Do doctors have the savvy to adopt the new technology?

Despite these challenges, the link between medical societies and e-commerce will likely grow stronger. In fact, even some of the smaller state and county medical societies are being bombarded by offers from e-commerce companies to partner up.

The Indiana State Medical Association, in cooperation with the Fort Wayne Medical Society, has agreed this year to test an electronic medical records application developed by an Austin, TX-based company.
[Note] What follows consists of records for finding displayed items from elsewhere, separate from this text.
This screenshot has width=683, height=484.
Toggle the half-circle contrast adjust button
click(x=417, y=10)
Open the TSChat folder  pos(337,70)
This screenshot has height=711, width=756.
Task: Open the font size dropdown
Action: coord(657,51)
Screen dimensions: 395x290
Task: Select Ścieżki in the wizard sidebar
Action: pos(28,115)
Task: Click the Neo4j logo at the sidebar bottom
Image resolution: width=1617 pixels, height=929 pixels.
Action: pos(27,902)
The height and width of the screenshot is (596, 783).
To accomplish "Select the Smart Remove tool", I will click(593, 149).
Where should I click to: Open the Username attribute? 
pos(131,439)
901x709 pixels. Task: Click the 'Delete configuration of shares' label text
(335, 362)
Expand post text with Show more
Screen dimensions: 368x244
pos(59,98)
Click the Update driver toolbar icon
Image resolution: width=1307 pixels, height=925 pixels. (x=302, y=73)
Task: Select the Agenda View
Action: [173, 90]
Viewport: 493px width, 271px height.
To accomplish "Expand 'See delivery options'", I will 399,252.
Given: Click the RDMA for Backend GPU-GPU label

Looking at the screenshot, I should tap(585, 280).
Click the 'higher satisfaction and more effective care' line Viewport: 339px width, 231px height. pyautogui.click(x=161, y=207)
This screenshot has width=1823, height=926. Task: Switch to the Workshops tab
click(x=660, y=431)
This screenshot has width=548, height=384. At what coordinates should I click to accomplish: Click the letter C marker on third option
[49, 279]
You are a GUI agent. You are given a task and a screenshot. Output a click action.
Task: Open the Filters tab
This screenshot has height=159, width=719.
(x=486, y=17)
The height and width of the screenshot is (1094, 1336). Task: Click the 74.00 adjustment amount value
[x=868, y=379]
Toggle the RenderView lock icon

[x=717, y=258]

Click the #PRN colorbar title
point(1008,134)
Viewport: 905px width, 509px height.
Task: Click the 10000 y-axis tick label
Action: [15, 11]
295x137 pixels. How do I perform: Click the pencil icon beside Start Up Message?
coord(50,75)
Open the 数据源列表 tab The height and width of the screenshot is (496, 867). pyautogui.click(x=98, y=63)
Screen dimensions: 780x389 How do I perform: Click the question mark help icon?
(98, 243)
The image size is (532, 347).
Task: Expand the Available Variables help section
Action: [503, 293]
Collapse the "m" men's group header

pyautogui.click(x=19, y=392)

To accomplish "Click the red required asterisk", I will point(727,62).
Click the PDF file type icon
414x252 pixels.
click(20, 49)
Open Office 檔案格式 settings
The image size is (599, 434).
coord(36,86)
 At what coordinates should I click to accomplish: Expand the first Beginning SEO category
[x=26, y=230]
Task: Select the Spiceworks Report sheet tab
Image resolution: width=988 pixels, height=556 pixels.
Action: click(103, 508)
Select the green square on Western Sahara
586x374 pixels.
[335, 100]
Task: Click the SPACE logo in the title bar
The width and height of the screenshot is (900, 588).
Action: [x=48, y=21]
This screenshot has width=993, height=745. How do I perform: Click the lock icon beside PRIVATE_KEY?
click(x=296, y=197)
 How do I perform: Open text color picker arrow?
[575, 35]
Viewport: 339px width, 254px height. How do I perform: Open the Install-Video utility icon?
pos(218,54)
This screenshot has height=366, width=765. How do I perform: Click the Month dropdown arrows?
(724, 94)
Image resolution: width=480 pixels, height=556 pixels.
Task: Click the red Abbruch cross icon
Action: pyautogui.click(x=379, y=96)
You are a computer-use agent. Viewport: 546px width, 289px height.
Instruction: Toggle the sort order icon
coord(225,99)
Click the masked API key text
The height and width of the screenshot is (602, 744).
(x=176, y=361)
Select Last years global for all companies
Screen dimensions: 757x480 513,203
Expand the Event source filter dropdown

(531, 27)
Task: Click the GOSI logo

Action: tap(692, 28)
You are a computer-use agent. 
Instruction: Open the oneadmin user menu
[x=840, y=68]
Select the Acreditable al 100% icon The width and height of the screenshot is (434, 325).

The Florida Medical Association capitalized on an existing relationship with Holland & Knight Consulting, the parent company of penMD.com, a Web portal, to give Sunshine State doctors access to an array of products and services. And in California, no stranger to e-come-ons, the Santa Clara County Medical Association announced last year it was endorsing PhysicianAccess.com and its product PAxNet, a new Internet-based practice management tool.

At the national level, the Chicago-based American Osteopathic Association and its new partner organization, the American Osteopathic Information Association, announced late last year the launch of DO-Online, which offers members a customizable Web site and the option to receive secure e-mail from patients.

Whether all this online wizardry finds a receptive audience among practicing doctors is uncertain, of course. "The big challenge is physician adoption," says Medem CEO Ed Fotsch, who thinks "physicians, by definition, think inside the box."

To help doctors make sense of it all, many societies have established e-commerce technical advisory committees. "I think it's important to offer our members guidance about what's proven and what's not," says surgeon Rami Saydjari, a member of the technical advisory committee of Indiana's state association.

Adds California pathologist Luke A. Perkocha, who sits on the CMA's E-Commerce Technical Advisory Committee: "Doctors aren't the Luddites many people think they are. When it comes to new technologies, they're good critical thinkers. They want to see demonstrated value—and they want to see things vetted. Sure, they aren't early adopters, but that's probably a good thing."

 

Wayne Guglielmo. Organized medicine’s new turf: e-services. Medical Economics 2001;14:47.